In the Gen2 there is not enough room for a big CAT filter, otherwise it's what I'd use. I could live without a fuel heater by just running good winter blend fuel.


----------



## Evocube (Jan 30, 2019)

Detrious said:


> Yea that's about where it is, it's mounted to the fuel tank right by the right rear tire/under the rear seat. The bracket it mounts to it plastic and very flimsy, which is probably why so many people have trouble as it likes to pop out of this bracket when you try and remove the cap. I don't think there is enough space to swap it with for one of those spin on style water separators, plus there is a sensor and I believe fuel heater built into the housing.
> 
> When I do my fuel filter I end up wedging a small piece of a 2x4 between the housing and the body beside it. It holds it well enough for me to break the cap loose.


I was trying to figure out how to wedge something in there but have not figured out where to wedge it yet... Do you go in from the side? I am just afraid of breaking the mounting plate off then I would be SOL. Plus I was trying to remove the whole housing but cannot figure out how to get it out since it appears there is some kind of clip holding it on...

Honestly I am getting all sorts of frustrated with it but don't want to break it, so I stepped away LOL.


----------



## Detrious (Jul 5, 2017)

I'm trying to find a decent picture of the housing online since I'm not near the car right now to take one but I'm coming up short.

So if you are looking at it I wedge the piece of wood on the side 180° opposite of the crappy white plastic mounting bracket. So it would look like fuel tank/bracket>filter module>wood>car body. There's just enough space between the module and the body to fit a piece of wood.
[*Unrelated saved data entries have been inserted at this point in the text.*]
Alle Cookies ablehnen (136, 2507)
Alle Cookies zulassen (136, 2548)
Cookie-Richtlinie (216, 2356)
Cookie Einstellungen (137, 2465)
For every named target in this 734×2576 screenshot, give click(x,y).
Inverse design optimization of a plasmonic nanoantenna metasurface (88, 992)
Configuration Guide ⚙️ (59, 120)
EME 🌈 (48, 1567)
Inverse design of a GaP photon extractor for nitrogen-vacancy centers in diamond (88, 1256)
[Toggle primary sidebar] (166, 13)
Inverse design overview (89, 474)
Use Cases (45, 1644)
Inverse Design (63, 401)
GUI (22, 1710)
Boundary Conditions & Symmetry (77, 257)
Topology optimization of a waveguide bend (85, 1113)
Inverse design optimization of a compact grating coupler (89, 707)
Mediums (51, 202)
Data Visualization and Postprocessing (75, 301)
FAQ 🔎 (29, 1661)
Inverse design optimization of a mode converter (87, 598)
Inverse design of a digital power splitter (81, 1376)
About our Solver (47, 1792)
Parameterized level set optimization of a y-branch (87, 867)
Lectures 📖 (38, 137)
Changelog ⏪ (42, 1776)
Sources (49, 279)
You might need to move a wiring harness or something out of the way to put it in there. Also make sure that crappy bracket is back in before you do it, you just gotta push the module up some then slide it back in. That will give you the room you need


----------



## BDCCruze (Jul 12, 2017)

I've not looked too closely but it looks like the housing for the Gen 1 is plastic (yes the lid is, but I mean the part the bolts to the unibody). Considering plastic gets brittle and breaks, using that material for a difficult to remove maintenance item almost falls to the level of incompetence.


----------



## Boathook36 (Apr 4, 2021)

I found an aluminum filter housing sold with log splitter accessories at Tractor Supply that has a spin on filter compatible with the same fuel filter as my 1995 GMC Topkick with 366 V8. Standard pipe thread for brass hose barbs. Its nearly identical as the Topkick factory version except half the cost. I dont like the CAT version since my 1996 Cat diesel powered Topkick came with a fully clogged filter housing that had to be bypassed. The CAT filters are also usually too big, but this is pretty small. It would fit with basic plumbing. Thats my plan once my plastic junk gives out.


----------